[[ DATA FOR THIS EXERCISE open ]]

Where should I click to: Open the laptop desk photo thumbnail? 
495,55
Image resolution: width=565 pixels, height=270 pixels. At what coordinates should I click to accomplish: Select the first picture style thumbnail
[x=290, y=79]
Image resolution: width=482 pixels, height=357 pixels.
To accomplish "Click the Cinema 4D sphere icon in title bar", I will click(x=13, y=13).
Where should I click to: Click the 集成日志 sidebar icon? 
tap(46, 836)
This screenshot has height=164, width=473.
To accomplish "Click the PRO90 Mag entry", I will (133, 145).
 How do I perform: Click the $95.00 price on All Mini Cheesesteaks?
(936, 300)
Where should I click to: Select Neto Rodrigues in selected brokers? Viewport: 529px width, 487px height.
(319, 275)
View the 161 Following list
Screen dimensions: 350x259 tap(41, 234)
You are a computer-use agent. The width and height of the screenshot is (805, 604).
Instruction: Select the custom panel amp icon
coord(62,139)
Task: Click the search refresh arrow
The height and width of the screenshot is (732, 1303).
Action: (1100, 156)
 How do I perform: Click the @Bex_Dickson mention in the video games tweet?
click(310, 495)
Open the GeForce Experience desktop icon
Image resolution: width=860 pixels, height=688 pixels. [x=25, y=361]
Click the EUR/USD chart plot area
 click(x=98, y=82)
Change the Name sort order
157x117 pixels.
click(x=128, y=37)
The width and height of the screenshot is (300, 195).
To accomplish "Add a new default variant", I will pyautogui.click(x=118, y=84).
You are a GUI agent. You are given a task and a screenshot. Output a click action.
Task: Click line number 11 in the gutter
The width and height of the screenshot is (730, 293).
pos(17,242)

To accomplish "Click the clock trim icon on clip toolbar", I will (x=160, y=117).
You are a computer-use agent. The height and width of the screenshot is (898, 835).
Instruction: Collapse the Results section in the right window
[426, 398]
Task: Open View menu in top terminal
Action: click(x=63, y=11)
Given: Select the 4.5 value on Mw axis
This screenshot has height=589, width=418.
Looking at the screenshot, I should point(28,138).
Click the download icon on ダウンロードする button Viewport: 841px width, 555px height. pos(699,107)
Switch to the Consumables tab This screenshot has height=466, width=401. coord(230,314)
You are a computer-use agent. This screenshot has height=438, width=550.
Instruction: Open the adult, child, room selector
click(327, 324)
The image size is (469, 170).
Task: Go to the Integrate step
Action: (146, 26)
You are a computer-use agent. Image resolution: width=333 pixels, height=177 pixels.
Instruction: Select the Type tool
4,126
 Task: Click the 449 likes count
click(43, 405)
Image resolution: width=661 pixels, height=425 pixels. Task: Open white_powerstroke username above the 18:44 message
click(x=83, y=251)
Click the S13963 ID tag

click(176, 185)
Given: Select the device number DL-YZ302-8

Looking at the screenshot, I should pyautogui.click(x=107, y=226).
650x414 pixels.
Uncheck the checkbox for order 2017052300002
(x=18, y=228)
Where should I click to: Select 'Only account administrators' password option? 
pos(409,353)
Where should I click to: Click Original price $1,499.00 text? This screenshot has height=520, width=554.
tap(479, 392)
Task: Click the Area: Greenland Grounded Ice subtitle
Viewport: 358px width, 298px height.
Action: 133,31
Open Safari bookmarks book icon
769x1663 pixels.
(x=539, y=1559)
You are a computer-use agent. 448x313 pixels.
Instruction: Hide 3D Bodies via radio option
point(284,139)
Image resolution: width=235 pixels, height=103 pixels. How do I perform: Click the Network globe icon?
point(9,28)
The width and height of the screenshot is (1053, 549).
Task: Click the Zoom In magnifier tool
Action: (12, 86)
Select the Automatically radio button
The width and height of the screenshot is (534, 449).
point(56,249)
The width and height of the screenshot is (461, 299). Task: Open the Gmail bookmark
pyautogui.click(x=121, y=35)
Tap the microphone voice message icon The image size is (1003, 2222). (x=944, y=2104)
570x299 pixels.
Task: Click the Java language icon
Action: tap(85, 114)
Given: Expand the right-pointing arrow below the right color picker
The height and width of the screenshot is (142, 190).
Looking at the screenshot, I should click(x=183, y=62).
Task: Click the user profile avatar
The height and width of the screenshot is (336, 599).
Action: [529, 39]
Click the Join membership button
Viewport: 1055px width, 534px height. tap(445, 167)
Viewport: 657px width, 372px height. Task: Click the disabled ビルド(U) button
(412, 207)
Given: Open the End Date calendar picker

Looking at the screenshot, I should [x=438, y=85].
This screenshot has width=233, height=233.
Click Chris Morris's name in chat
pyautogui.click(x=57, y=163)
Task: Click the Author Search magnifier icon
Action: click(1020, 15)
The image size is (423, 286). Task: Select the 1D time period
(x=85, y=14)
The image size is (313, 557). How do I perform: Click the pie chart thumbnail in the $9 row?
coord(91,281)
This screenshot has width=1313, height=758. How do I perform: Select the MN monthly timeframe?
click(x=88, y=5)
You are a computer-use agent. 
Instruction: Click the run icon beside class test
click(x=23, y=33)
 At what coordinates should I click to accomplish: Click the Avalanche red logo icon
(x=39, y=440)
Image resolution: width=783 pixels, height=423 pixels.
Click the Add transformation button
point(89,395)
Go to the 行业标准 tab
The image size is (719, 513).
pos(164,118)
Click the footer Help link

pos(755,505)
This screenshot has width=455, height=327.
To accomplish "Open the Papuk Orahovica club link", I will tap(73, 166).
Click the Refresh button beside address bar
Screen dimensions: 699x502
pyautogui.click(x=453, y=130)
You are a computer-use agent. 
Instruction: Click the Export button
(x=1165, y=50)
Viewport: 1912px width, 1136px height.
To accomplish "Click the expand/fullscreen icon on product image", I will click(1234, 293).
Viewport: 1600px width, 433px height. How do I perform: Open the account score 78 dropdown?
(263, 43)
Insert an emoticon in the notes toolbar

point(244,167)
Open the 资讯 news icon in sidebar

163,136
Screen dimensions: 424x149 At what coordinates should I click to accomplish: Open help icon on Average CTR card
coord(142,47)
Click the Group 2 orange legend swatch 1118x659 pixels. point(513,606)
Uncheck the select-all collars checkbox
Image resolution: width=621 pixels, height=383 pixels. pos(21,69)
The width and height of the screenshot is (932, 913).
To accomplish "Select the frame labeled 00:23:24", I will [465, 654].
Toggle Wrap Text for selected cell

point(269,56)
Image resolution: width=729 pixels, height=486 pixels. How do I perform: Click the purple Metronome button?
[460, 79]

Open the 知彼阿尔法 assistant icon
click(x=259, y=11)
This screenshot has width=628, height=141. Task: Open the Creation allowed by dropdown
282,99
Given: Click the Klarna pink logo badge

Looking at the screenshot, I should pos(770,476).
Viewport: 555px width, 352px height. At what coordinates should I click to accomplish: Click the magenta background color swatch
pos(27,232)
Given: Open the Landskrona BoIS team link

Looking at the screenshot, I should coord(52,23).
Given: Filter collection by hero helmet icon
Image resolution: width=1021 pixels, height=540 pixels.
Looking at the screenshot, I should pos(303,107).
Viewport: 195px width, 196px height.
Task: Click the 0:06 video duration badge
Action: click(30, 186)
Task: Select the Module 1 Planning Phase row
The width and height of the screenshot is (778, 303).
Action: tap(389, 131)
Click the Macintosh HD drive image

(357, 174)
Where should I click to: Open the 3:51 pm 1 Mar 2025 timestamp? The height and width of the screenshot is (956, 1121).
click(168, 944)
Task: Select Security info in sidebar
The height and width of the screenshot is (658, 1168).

[[ DATA FOR THIS EXERCISE closed ]]

- PROBLEM REQUIREMENTS
Above are the records. Print exactly, and only, the lines from the line with "You are a computer-use agent. The width" to the line with "Click the download", both inclusive.

- ANSWER TO THE PROBLEM
You are a computer-use agent. The width and height of the screenshot is (805, 604).
Instruction: Select the custom panel amp icon
coord(62,139)
Task: Click the search refresh arrow
The height and width of the screenshot is (732, 1303).
Action: (1100, 156)
 How do I perform: Click the @Bex_Dickson mention in the video games tweet?
click(310, 495)
Open the GeForce Experience desktop icon
Image resolution: width=860 pixels, height=688 pixels. [x=25, y=361]
Click the EUR/USD chart plot area
 click(x=98, y=82)
Change the Name sort order
157x117 pixels.
click(x=128, y=37)
The width and height of the screenshot is (300, 195).
To accomplish "Add a new default variant", I will pyautogui.click(x=118, y=84).
You are a GUI agent. You are given a task and a screenshot. Output a click action.
Task: Click line number 11 in the gutter
The width and height of the screenshot is (730, 293).
pos(17,242)

To accomplish "Click the clock trim icon on clip toolbar", I will (x=160, y=117).
You are a computer-use agent. The height and width of the screenshot is (898, 835).
Instruction: Collapse the Results section in the right window
[426, 398]
Task: Open View menu in top terminal
Action: click(x=63, y=11)
Given: Select the 4.5 value on Mw axis
This screenshot has height=589, width=418.
Looking at the screenshot, I should point(28,138).
Click the download icon on ダウンロードする button Viewport: 841px width, 555px height. pos(699,107)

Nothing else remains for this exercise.